Data listing -
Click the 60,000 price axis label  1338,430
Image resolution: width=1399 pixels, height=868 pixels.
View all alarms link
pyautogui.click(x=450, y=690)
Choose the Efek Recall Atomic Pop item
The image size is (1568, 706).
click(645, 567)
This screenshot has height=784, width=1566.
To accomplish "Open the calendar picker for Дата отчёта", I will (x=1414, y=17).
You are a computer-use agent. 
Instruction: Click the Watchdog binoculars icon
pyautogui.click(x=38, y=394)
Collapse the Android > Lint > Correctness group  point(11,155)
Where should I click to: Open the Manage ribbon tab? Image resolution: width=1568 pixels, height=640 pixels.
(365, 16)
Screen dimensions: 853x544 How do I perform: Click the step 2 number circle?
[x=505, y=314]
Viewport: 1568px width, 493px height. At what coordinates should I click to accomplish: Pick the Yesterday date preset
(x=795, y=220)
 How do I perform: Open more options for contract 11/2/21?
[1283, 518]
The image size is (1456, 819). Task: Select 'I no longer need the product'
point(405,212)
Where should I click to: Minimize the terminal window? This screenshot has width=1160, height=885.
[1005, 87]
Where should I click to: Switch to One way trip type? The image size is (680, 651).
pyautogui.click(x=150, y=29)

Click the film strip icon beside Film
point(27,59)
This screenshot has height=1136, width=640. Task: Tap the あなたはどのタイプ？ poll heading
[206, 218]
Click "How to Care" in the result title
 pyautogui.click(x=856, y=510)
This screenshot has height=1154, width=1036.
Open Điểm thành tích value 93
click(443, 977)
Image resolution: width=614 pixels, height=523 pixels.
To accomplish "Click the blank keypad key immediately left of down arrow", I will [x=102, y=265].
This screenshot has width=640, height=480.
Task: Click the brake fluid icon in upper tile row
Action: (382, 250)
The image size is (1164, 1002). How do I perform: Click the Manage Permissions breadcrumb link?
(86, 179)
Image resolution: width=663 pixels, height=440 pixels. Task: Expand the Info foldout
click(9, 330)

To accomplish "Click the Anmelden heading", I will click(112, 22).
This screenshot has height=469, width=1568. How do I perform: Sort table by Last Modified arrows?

What you are asked to do -
Write out exactly the lines of the entries above that run from the line containing "Where should I click to: Minimize" through the last line, including both.

Your response -
Where should I click to: Minimize the terminal window? This screenshot has width=1160, height=885.
[1005, 87]
Where should I click to: Switch to One way trip type? The image size is (680, 651).
pyautogui.click(x=150, y=29)

Click the film strip icon beside Film
point(27,59)
This screenshot has height=1136, width=640. Task: Tap the あなたはどのタイプ？ poll heading
[206, 218]
Click "How to Care" in the result title
 pyautogui.click(x=856, y=510)
This screenshot has height=1154, width=1036.
Open Điểm thành tích value 93
click(443, 977)
Image resolution: width=614 pixels, height=523 pixels.
To accomplish "Click the blank keypad key immediately left of down arrow", I will [x=102, y=265].
This screenshot has width=640, height=480.
Task: Click the brake fluid icon in upper tile row
Action: (382, 250)
The image size is (1164, 1002). How do I perform: Click the Manage Permissions breadcrumb link?
(86, 179)
Image resolution: width=663 pixels, height=440 pixels. Task: Expand the Info foldout
click(9, 330)

To accomplish "Click the Anmelden heading", I will click(112, 22).
This screenshot has height=469, width=1568. How do I perform: Sort table by Last Modified arrows?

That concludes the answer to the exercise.